- [Instruction]:
Reproduce all of the following lines, substituting "Customization" for "Personalization" wherever it occurs and leaving everything else unchanged.

>> BEGIN Data provided

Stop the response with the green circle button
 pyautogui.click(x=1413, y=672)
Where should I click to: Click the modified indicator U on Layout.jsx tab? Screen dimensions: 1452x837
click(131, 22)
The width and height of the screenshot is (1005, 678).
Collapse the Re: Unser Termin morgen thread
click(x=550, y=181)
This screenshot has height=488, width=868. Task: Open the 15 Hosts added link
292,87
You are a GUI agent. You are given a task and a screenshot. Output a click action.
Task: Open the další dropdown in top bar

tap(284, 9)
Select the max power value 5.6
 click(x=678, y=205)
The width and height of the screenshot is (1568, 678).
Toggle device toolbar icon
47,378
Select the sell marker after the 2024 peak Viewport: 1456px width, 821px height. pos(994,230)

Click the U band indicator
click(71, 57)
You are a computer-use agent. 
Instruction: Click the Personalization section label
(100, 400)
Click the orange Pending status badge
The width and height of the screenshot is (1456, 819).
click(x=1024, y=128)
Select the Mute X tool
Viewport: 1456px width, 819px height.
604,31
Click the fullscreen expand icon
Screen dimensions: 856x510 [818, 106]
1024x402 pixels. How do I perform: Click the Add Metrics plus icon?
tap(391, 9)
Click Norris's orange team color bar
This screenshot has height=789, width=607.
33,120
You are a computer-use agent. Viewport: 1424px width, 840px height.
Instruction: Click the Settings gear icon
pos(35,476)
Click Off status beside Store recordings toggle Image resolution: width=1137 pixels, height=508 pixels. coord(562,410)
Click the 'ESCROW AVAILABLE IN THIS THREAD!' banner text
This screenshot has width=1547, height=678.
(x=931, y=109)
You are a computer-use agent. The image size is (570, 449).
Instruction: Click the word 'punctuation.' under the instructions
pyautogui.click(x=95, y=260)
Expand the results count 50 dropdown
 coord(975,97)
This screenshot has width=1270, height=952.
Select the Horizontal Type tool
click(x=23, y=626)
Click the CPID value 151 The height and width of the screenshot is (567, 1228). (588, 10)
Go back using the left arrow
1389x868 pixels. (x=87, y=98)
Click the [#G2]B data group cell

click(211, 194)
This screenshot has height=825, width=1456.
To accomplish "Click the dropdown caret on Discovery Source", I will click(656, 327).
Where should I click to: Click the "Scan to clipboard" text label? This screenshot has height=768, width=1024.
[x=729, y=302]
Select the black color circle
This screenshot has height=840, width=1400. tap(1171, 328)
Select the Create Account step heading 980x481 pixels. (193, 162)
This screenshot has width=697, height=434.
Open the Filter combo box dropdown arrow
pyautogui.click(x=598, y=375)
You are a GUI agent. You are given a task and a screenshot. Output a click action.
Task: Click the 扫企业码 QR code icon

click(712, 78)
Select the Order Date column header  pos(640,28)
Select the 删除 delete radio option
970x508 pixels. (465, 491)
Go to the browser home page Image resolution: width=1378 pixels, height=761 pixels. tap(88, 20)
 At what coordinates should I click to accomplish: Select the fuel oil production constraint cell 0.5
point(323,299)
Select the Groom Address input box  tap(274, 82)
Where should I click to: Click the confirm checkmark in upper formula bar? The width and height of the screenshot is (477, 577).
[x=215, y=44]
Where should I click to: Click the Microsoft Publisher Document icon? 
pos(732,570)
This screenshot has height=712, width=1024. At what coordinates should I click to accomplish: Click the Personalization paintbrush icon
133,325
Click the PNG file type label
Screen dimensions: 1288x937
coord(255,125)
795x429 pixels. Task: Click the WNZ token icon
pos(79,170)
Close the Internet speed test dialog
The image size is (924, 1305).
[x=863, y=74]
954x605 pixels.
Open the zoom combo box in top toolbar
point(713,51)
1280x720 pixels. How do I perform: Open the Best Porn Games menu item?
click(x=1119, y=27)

>> END Data provided

- [Result]:
Stop the response with the green circle button
 pyautogui.click(x=1413, y=672)
Where should I click to: Click the modified indicator U on Layout.jsx tab? Screen dimensions: 1452x837
click(131, 22)
The width and height of the screenshot is (1005, 678).
Collapse the Re: Unser Termin morgen thread
click(x=550, y=181)
This screenshot has height=488, width=868. Task: Open the 15 Hosts added link
292,87
You are a GUI agent. You are given a task and a screenshot. Output a click action.
Task: Open the další dropdown in top bar

tap(284, 9)
Select the max power value 5.6
 click(x=678, y=205)
The width and height of the screenshot is (1568, 678).
Toggle device toolbar icon
47,378
Select the sell marker after the 2024 peak Viewport: 1456px width, 821px height. pos(994,230)

Click the U band indicator
click(71, 57)
You are a computer-use agent. 
Instruction: Click the Customization section label
(100, 400)
Click the orange Pending status badge
The width and height of the screenshot is (1456, 819).
click(x=1024, y=128)
Select the Mute X tool
Viewport: 1456px width, 819px height.
604,31
Click the fullscreen expand icon
Screen dimensions: 856x510 [818, 106]
1024x402 pixels. How do I perform: Click the Add Metrics plus icon?
tap(391, 9)
Click Norris's orange team color bar
This screenshot has height=789, width=607.
33,120
You are a computer-use agent. Viewport: 1424px width, 840px height.
Instruction: Click the Settings gear icon
pos(35,476)
Click Off status beside Store recordings toggle Image resolution: width=1137 pixels, height=508 pixels. coord(562,410)
Click the 'ESCROW AVAILABLE IN THIS THREAD!' banner text
This screenshot has width=1547, height=678.
(x=931, y=109)
You are a computer-use agent. The image size is (570, 449).
Instruction: Click the word 'punctuation.' under the instructions
pyautogui.click(x=95, y=260)
Expand the results count 50 dropdown
 coord(975,97)
This screenshot has width=1270, height=952.
Select the Horizontal Type tool
click(x=23, y=626)
Click the CPID value 151 The height and width of the screenshot is (567, 1228). (588, 10)
Go back using the left arrow
1389x868 pixels. (x=87, y=98)
Click the [#G2]B data group cell

click(211, 194)
This screenshot has height=825, width=1456.
To accomplish "Click the dropdown caret on Discovery Source", I will click(656, 327).
Where should I click to: Click the "Scan to clipboard" text label? This screenshot has height=768, width=1024.
[x=729, y=302]
Select the black color circle
This screenshot has height=840, width=1400. tap(1171, 328)
Select the Create Account step heading 980x481 pixels. (193, 162)
This screenshot has width=697, height=434.
Open the Filter combo box dropdown arrow
pyautogui.click(x=598, y=375)
You are a GUI agent. You are given a task and a screenshot. Output a click action.
Task: Click the 扫企业码 QR code icon

click(712, 78)
Select the Order Date column header  pos(640,28)
Select the 删除 delete radio option
970x508 pixels. (465, 491)
Go to the browser home page Image resolution: width=1378 pixels, height=761 pixels. tap(88, 20)
 At what coordinates should I click to accomplish: Select the fuel oil production constraint cell 0.5
point(323,299)
Select the Groom Address input box  tap(274, 82)
Where should I click to: Click the confirm checkmark in upper formula bar? The width and height of the screenshot is (477, 577).
[x=215, y=44]
Where should I click to: Click the Microsoft Publisher Document icon? 
pos(732,570)
This screenshot has height=712, width=1024. At what coordinates should I click to accomplish: Click the Customization paintbrush icon
133,325
Click the PNG file type label
Screen dimensions: 1288x937
coord(255,125)
795x429 pixels. Task: Click the WNZ token icon
pos(79,170)
Close the Internet speed test dialog
The image size is (924, 1305).
[x=863, y=74]
954x605 pixels.
Open the zoom combo box in top toolbar
point(713,51)
1280x720 pixels. How do I perform: Open the Best Porn Games menu item?
click(x=1119, y=27)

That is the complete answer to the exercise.